Creating APIs from models is conceptually simple, but difficult to get right. You have to set up servers which come with a long list of worries—security, uptime, accessibility, robustness, data format consistency, error recovery, backups—which all incur risk and the cost mitigating that risk. There are two ways to make an end run around that complexity. One is to use Azure ML. In that case, converting a model to a well-engineered API happens with a single mouse click. I’m not exaggerating. One mouse click. Your second option is to use APIs based on models someone else has written. There is a library of these in the Cortana Analytics Gallery covering several tough problems, including text and image processing, the engine behind the viral how-old.net.

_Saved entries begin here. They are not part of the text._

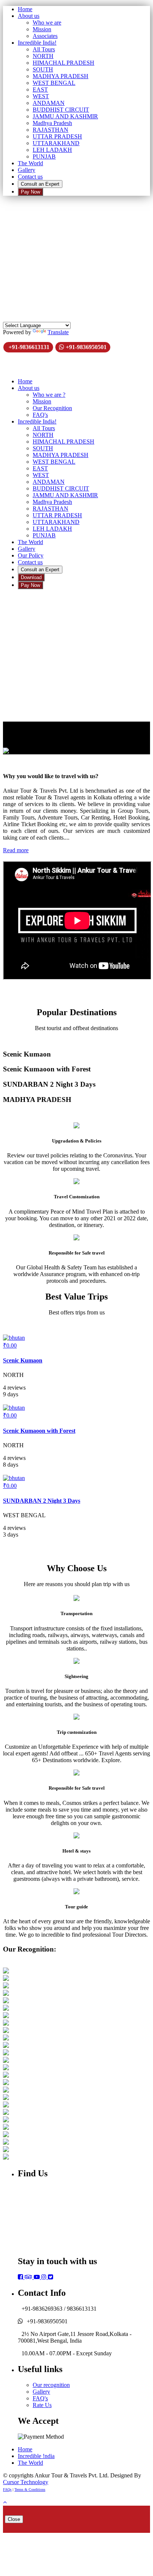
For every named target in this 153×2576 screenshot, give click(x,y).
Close (14, 2519)
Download (31, 577)
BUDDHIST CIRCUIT (61, 109)
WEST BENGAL (54, 83)
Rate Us (42, 2405)
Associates (45, 36)
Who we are (47, 22)
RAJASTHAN (50, 130)
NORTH (43, 56)
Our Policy (30, 555)
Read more (16, 850)
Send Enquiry (20, 258)
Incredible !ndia (36, 2456)
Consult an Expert (40, 184)
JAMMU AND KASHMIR (65, 116)
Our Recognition (52, 408)
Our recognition (51, 2385)
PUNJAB (44, 156)
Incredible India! (37, 42)
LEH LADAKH (52, 150)
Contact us (30, 176)
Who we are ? (49, 394)
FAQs (7, 2489)
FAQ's (40, 415)
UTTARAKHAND (56, 143)
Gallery (26, 170)
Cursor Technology (25, 2482)
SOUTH (43, 69)
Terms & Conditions (29, 2489)
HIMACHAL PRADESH (63, 63)
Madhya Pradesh (52, 123)
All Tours (44, 49)
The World (30, 163)
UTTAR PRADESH (57, 136)
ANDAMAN (49, 103)
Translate (58, 332)
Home (25, 9)
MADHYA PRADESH (60, 76)
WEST (41, 96)
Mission (42, 29)
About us (28, 16)
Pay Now (30, 192)
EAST (40, 89)
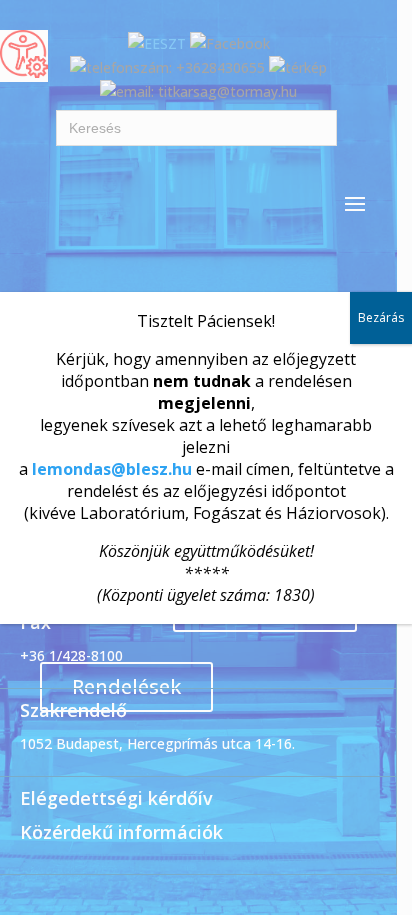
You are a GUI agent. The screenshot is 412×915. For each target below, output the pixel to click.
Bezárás (381, 317)
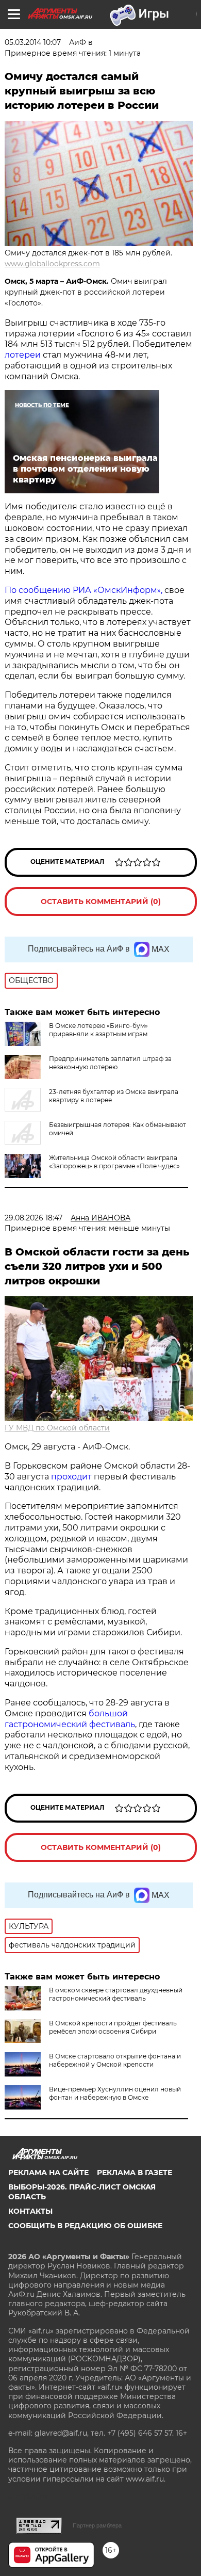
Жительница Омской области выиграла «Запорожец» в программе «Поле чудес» (114, 1162)
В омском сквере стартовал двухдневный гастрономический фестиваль (115, 1994)
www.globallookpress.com (52, 263)
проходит (71, 1477)
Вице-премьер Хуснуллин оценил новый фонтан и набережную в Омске (115, 2093)
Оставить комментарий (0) (101, 901)
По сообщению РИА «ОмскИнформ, (84, 590)
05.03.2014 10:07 (33, 42)
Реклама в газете (134, 2172)
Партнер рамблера (97, 2525)
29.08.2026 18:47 (33, 1217)
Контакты (30, 2211)
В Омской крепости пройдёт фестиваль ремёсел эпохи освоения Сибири (113, 2027)
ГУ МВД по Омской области (57, 1427)
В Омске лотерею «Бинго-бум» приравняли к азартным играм (98, 1030)
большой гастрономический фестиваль (70, 1719)
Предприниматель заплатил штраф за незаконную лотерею (110, 1063)
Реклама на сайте (48, 2172)
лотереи (23, 355)
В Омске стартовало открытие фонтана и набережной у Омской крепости (115, 2060)
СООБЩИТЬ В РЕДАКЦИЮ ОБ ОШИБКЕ (85, 2225)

The bottom line: APIs generate more value than models alone.

The End-to-End Solution: An Automobile

A fully operational engine is an impressive engineering feat, but it still can’t drive you to the beach. Without wheels, brakes, a transmission and an MP3 player it remains a curiosity. Likewise, when your goal is to make data-driven business decisions, an API won’t help you by itself. There is a long list of other jobs that have to be taken care of before your process can make it out of the driveway.

Luckily there is a one-stop shop where you can get all of this. The Cortana Analytics Suite is a collection of products that help take care of these jobs. They’re all in cloud, which just means they live and run in a secure building full of computers. Here are some of the most important jobs you’ll need taken care of and the members of the Cortana Analytics family that do them.

The bottom line: End-to-end solutions generate more value than APIs. In some cases a great deal more.

There is some assembly required to get your entire data science machine working together. ML models are just one part of the system. The Cortana Analytics Suite provides the other pieces you need. When it’s all up and running, an end-to-end solution will transform your raw data into the information you need and deliver it where you need it.